For the full benchmark data and other-GPU comparisons, see /check/ltx-video-2-3/rx-7900-xtx.

Troubleshooting

LTX-2.3 stalls at "Requested to load LTXAV" and then OOMs (the headline 7900 XTX trap)

This is the dominant 7900 XTX failure mode and it is not about running out of 24 GB — it is ROCm's memory manager mishandling the large LTX weight load. An RX 7900 XTX / ROCm 7.2 owner reports LTX 2.3 "stalls during Requested to load LTXAV" and that a clean launch "always crashes with OOMs" (Issue #13730). Fixes, in order:

  1. Launch with --disable-pinned-memory --disable-async-offload --disable-dynamic-vram — the exact working config from the Issue #13730 reporter. This alone clears the stall for most users.
  2. Add --disable-smart-memory to force idle weights and the Gemma encoder out to system RAM (cli_args.py: "Force ComfyUI to agressively offload to regular ram..."). Needs ample RAM (64 GB recommended).
  3. Confirm --disable-pinned-memory is present. It is the single most-cited flag for this class of failure on the 7900 XTX — a second owner confirms LTX crashes without it and runs with it (Issue #11949), and AMD's ComfyUI-Radeon guide recommends it for low-memory configs.

The same reporter notes LTX "works flawlessly on NVIDIA 3090" but needs these workarounds on AMD — this is a ROCm smart-memory/pinned-memory interaction, documented as the go-to fix for large video-model loads on RDNA3.

"Torch not compiled with CUDA enabled"

A CUDA build of PyTorch got installed instead of the ROCm build. Per the ComfyUI README troubleshooting note, uninstall and reinstall against the ROCm wheel index:

pip uninstall torch
pip install torch torchvision torchaudio --index-url https://download.pytorch.org/whl/rocm7.2

torch.cuda.is_available() should return True even on AMD — ROCm presents under the cuda device namespace via HIP.

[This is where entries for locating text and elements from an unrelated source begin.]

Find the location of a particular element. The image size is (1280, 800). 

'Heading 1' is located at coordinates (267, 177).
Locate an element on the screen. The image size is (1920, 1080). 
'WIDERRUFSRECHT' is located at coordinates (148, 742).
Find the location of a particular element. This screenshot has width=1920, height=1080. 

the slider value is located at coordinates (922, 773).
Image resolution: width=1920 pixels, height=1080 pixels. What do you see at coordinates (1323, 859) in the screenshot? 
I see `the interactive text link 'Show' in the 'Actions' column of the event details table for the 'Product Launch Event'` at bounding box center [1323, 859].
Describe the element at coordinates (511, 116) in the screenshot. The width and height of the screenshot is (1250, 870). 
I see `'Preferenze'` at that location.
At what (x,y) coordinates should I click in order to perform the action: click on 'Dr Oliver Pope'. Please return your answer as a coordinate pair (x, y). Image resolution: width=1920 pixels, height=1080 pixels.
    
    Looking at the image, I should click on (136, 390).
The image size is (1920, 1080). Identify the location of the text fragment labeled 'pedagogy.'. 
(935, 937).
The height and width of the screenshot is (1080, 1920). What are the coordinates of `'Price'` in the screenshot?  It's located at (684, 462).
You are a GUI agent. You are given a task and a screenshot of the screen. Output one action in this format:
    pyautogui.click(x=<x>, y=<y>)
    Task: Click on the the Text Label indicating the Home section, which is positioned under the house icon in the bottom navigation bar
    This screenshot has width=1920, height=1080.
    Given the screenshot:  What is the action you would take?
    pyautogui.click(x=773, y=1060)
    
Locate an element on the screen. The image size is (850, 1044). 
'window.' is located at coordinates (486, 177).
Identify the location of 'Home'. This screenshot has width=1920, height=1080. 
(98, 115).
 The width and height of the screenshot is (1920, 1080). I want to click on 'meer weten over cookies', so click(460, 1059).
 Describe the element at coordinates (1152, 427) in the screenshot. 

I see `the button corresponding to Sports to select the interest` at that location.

Do not install xformers or FlashAttention on this card

HF and ComfyUI guides written for NVIDIA frequently suggest pip install xformers or a FlashAttention wheel. On RDNA3 these are the wrong path: the ROCm xformers fork is limited (no FP32, head-dim ≤ 256), and consumer-card CK FlashAttention builds routinely fail on gfx1100. ComfyUI already routes attention through PyTorch SDPA on this stack — stick with the default. There is likewise no FP8 path here: RDNA3 has no FP8 hardware, so an FP8 LTX checkpoint upcasts to BF16/FP16 with no memory win. Use the GGUF integer quants for the memory savings instead.

Encoder is slow on CPU

Forcing the Gemma 3 12B encoder to RAM (via --disable-smart-memory / low-VRAM modes) makes the text-encode pass slow. The Lightricks node ships an "LTXV Audio Text Encoder Loader" that a community user reports loads Gemma "8x times faster then normal loader" (sic) (ComfyUI-LTXVideo Issue #303 comment). Swap the default Gemma loader for it where available.

Audio-video output not synchronized

LTX-2.3 produces synchronized video + audio in a single model per the Lightricks/LTX-2.3 card. The non-audio workflows produce silent video — load the audio-enabled workflow from example_workflows/2.3/ in ComfyUI-LTXVideo if you need sound.

common questions
How much VRAM does LTX Video 2.3 need?

About 24 GB — the minimum this recipe targets.

Which GPUs is LTX Video 2.3 tested on?

RX 7900 XTX (24 GB).

How hard is this setup?

Advanced — follow the steps above.